Aniversariantes de agosto na coleção Melhores Poemas

Imagine Paulo Leminski entregando um presente japonês a Cora Coralina (e imagine que os doces da festa ela própria teria feito). Imagine num café da avenida Paulista o concretista Haroldo de Campos com Tomás Antonio Gonzaga, português nascido no século XVIII. E podemos, sorrindo, criar a imagem dos maranhenses Gonçalves Dias e Nauro Machado olhando um jogo de bola, num fim de tarde nas praias de São Luís. As conversas na poesia às vezes são mais claras, outras vezes muito difíceis de se detectar, mas elas acontecem o tempo todo: pela influência através dos tempos, mesmo tão diferentes os estilos. Outro exercício de imaginação que podemos propor é ler esses poemas abaixo, dos poetas aniversariantes de agosto na coleção Melhores Poemas da Global Editora, com a luz da atualidade, além do contexto histórico. Os resultados são surpreendentes. Boa leitura!

Velha canção
(Voltas)

Não sou desses gênios duros
Inimigos do prazer
Que julgam que a humanidade
Só nasceu para gemer;

Gosto de queimar incenso
Sobre as aras da alegria,
Julgo que ser louco a tempo
Também é sabedoria.

Tudo no mundo é vaidade,
Disse o grande Salomão…
Ele pensou talvez isto
Em noite de indigestão…

Venham raivosos guerreiros
Abater espessos muros,
Briguem as leis, os legistas,
Não sou desses gênios duros.

Quero festins, onde as belas
Me façam enlouquecer;
Desprezo os ilustres mochos
Inimigos do prazer.

Prosperidade na terra
É sonho que pouco dura,
Tudo definha e fenece
Na lousa da sepultura.

Canto as mulheres e as musas,
As venturas, o prazer,
A vida é triste mentira,
Gozarei até morrer.

Que importa que as turbas loucas
Me cubram de maldições?
Pobres loucos! Não concebem
De um festim as seduções!

Meditem os estadistas
Sobre casos mal seguros,
Trato de cousas mais leves,
Não sou desses gênios duros.

Discurse o padre na igreja
Batendo uma seita esquiva,
E volte à casa alta noite
Tendo jantado a saliva!

Eu por mim penso que o mundo
Por pouco vai-se a perder,
Por causa de tantos grulhas
Inimigos do prazer.

Só me falam nos antigos
Abraão, Isaac, Jacó!…
Eles tinham cem mulheres!
E eu?… Eu tenho uma só!

É verdade que essa mesmo
Me tem dado que fazer,
Mas nem por isso tornei-me
Inimigo do prazer.

Fagundes Varela nasceu em Rio Claro, RJ, dia 17 de agosto de 1841.

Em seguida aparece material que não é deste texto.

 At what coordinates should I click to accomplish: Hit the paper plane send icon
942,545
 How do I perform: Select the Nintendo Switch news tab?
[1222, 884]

“[…] não haveria exagero em perceber na sua poesia a mais complexa construção literária de nosso romantismo. Na ânsia de lançar-se em todas as direções, Varela, mesmo em seus equívocos, corporifica, em grau máximo, a tensão entre a vivência inexorável da precariedade e a sede inextinguível do absoluto” – na apresentação de Antonio Carlos Secchin.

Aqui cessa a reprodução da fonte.